=== PAGE ===

Git Tutorial

Git Tutorial

How to write a good commit message

I'm not going to say too much on this, there are 101 blogs out there on this topic. I would just ask you this one question, Look through your old commits, can you tell, just from the message alone what you did and why?. The answer is likely no, not to worry, even though I think I write pretty good commit messages, I still don't always understand what I did, but usually I can tell why. Read the referenced links on this topic. Suffice to say, most people write the bare minimum in a commit, because they want to move on and do something else, that is the biggest mistake everyone makes. Commit messages are the first place to look for when a bug has been introduced, so you grep the history for some keywords, so treat commit messages with respect, it doesn't hurt BAs/Managers, but they do hurt you and other devs. The next mistake most of us make is in detailing what you did, but I can usually tell that by reading the code, so what is your message actually adding? The message should state why you did something, the code tells us how, the message tells us what and why. So, you add a title, written in the present tense e.g. Fix bug with downloading date ranges, the body of the commit should be something like

I found the `get_query_params` function, to be ignoring the date ranges passed in. I have since updated that function to read the params being passed in and use them in the query.

Merge vs Rebase vs Cherry Picking

First off, there is no right answer, these are 3 tools we can use to sync 2 branches, each has pros/cons and it is understanding these, that should help decide, which to use and when.

Merge

Most people are familiar with and use merge, mostly cause it is easy, you go to the branch you want to update and run git merge <branch to mege into this one>. There can be Merge Conflicts, so you fix those, run git merge --continue or if your lucky and there are no conflicts, you write a new commit, which is pre-populated to say what your doing e.g.

commit c106ba59995893d0d5ba9a8ea63e4688c88482dd
Merge: fe7c91bd7 3bfbac17f
Author: Mark Small <[email protected]>
Date:   Thu Nov 24 11:24:15 2022 +0000

    Merge branch 'master' into 1415-crossfiltering

Okay that's fine, so why do we need anything else? Well, honestly, you don't, but what are the implications of merging. The primary one, is first you create an Empty Commit, so all the commits you created get added at the top of the branch you are in and then an empty one is added on top. Why? I honestly do not know the answer to that, it just does. Another possible con is that the commits you merge in are placed at the top of the list, so even if they were committed before your latest ones, they sit on top, so you loose temporal linearness (is that a real word or did I just make that up??). That might not matter, but if you have to go back and look at the commit history and you know something was done in the last month, if they are in temporal order, that is easy, if not, it makes it harder, maybe not much, but it does make it harder.

===

- _PROMPT A_
In the Git tutorial, what tense should a commit title be written in?
- _PROMPT B_
List the tools the Git tutorial names for syncing two branches.
The data records are not needed for these tasks.

=== LISTED ENTRIES ===

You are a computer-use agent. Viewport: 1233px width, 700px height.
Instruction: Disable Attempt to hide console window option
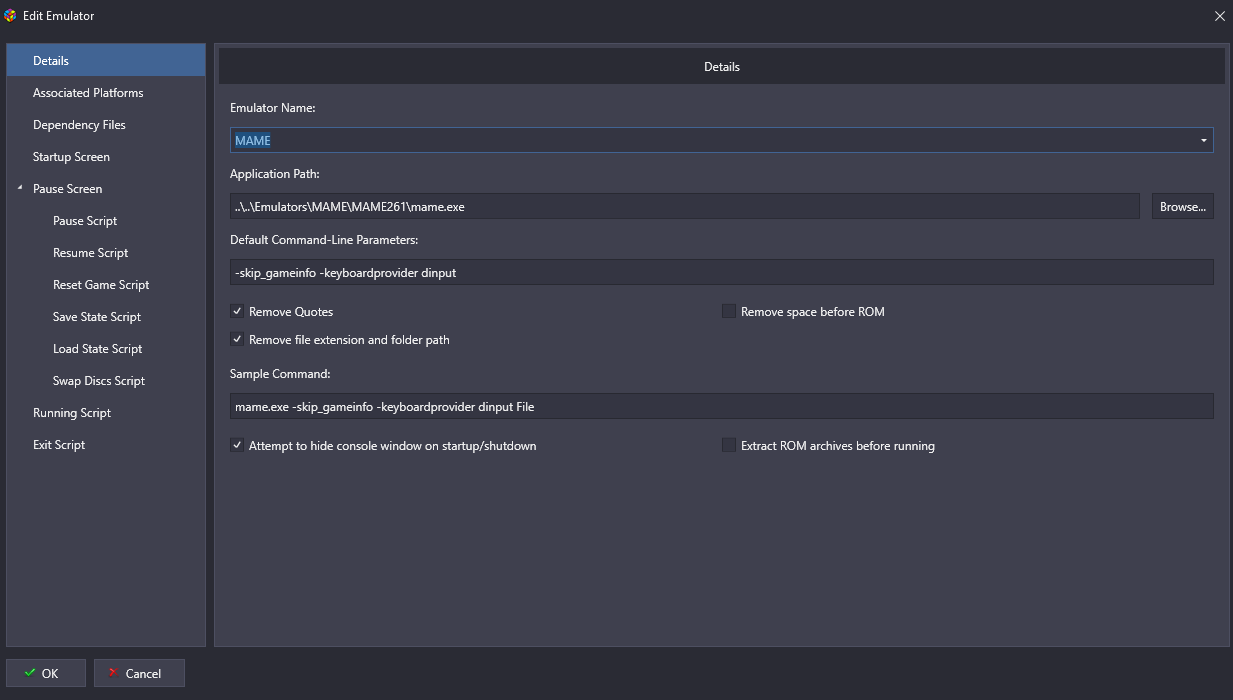[x=237, y=445]
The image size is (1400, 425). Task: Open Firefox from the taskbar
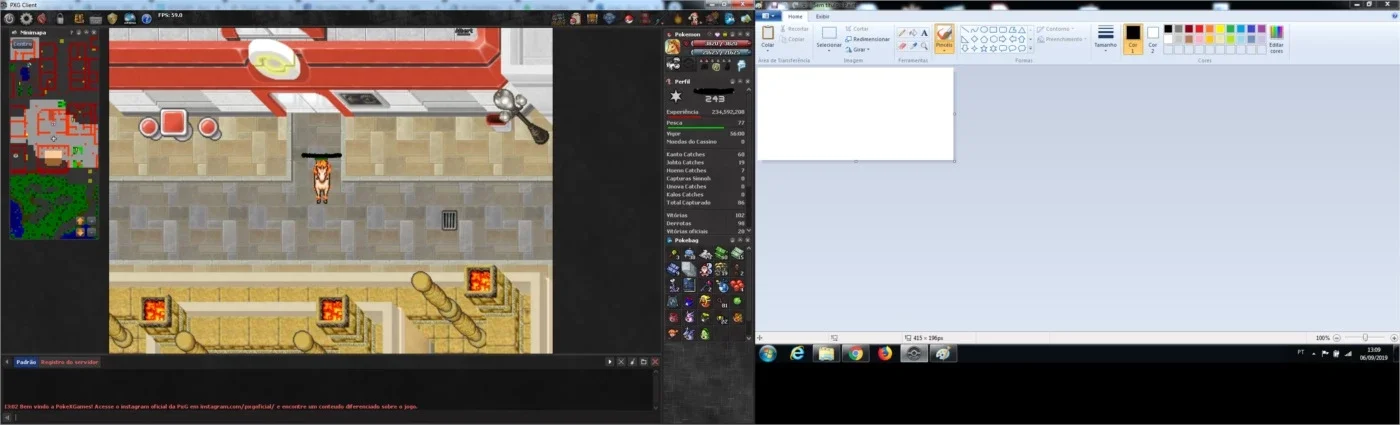click(x=884, y=353)
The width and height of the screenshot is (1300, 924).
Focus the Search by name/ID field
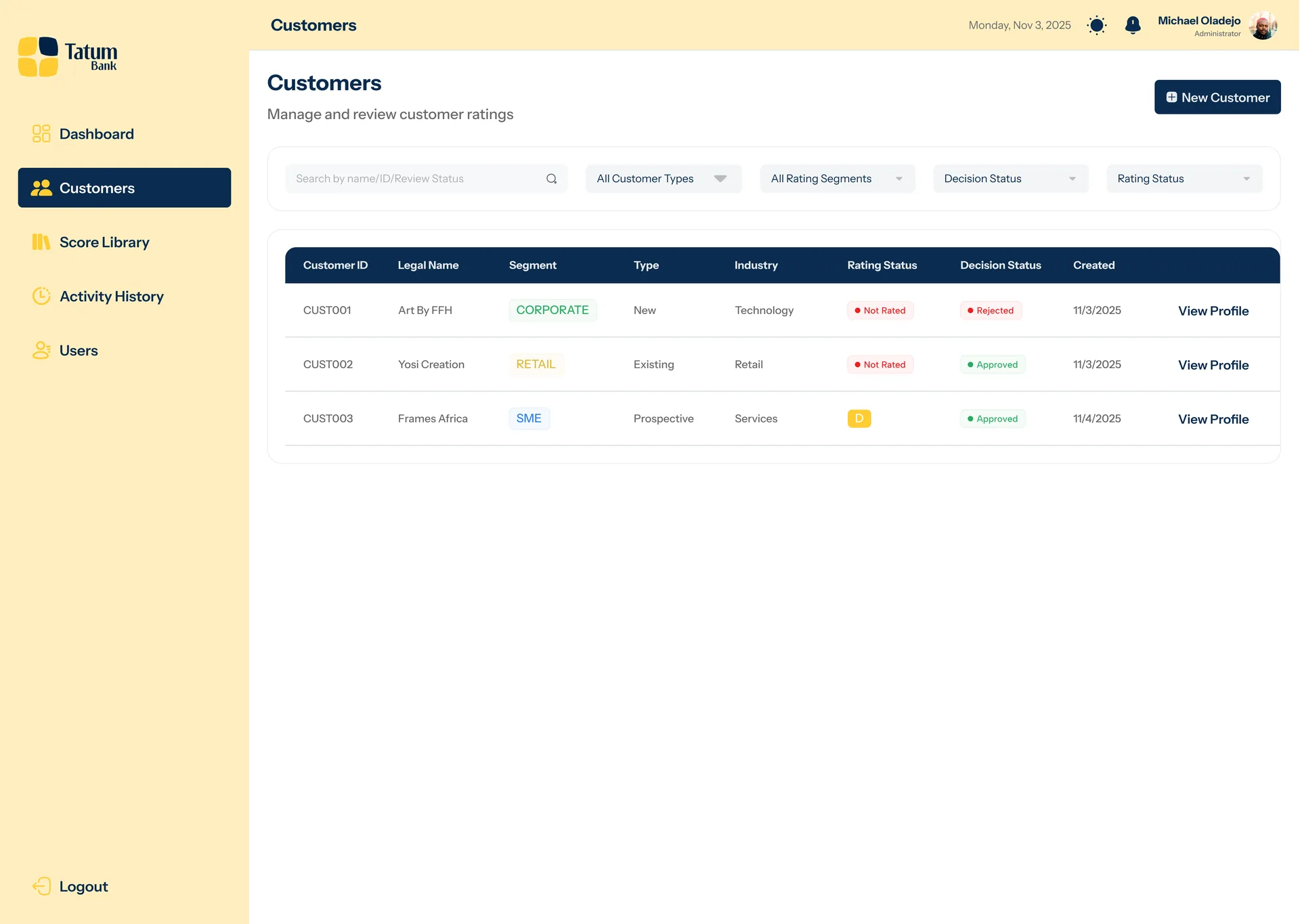(x=413, y=179)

===

- _FULL SOLUTION A_
The present tense.

- _FULL SOLUTION B_
Merge, rebase, and cherry picking.